Open ttnghia opened 2 weeks ago
I'm working on composing a solution for this. A question in the meantime: if the result under- or overflows, what behavior is needed to match spark-rapids?
E.g. for floating -> decimal, should we return one of 0 / INT_MIN / INT_MAX? for decimal -> floating do we set 0 / +-inf? Or do we null the field entirely?
The code in the new conversion PR has been modified so that the cuDF-specific code wraps around the core of the conversion algorithm. In spark-rapids-jni, we can similarly wrap around this core to perform the spark-specific rounding that we need.
This cuDF draft PR has the code for the spark-specific rounding that we need, wrapping around the core of the cuDF conversion code. This code is just in cuDF for my ease of testing, and should be migrated to spark-rapids-jni for full integration.

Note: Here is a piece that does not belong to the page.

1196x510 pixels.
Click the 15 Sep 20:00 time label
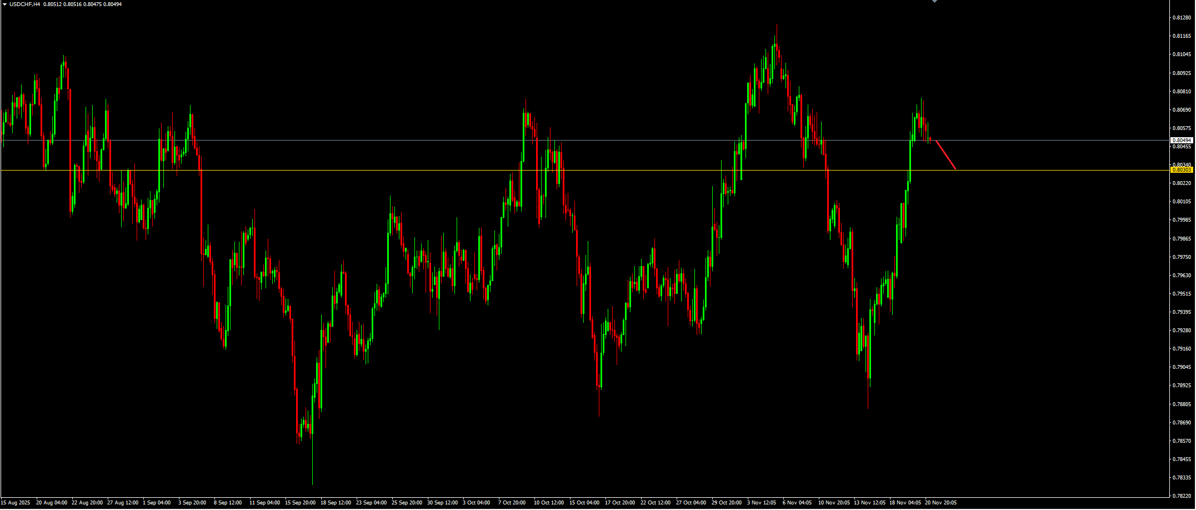click(301, 503)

The cuDF conversion PR has been merged.
Currently, there not exist any accurate float-to-decimal conversion. The closest operation to it is
cudf::round
which can produce some results that are not correct all the time. As such, we have issues like https://github.com/NVIDIA/spark-rapids/issues/9682 and https://github.com/NVIDIA/spark-rapids/issues/10809.A new dedicated conversion code in https://github.com/rapidsai/cudf/pull/15905 supposes to add some special handling for float-decimal conversion. Unfortunately, it performs truncation instead of rounding. It should be great to support an optional flag to that code, allowing to do either truncation or rounding depending on the applications.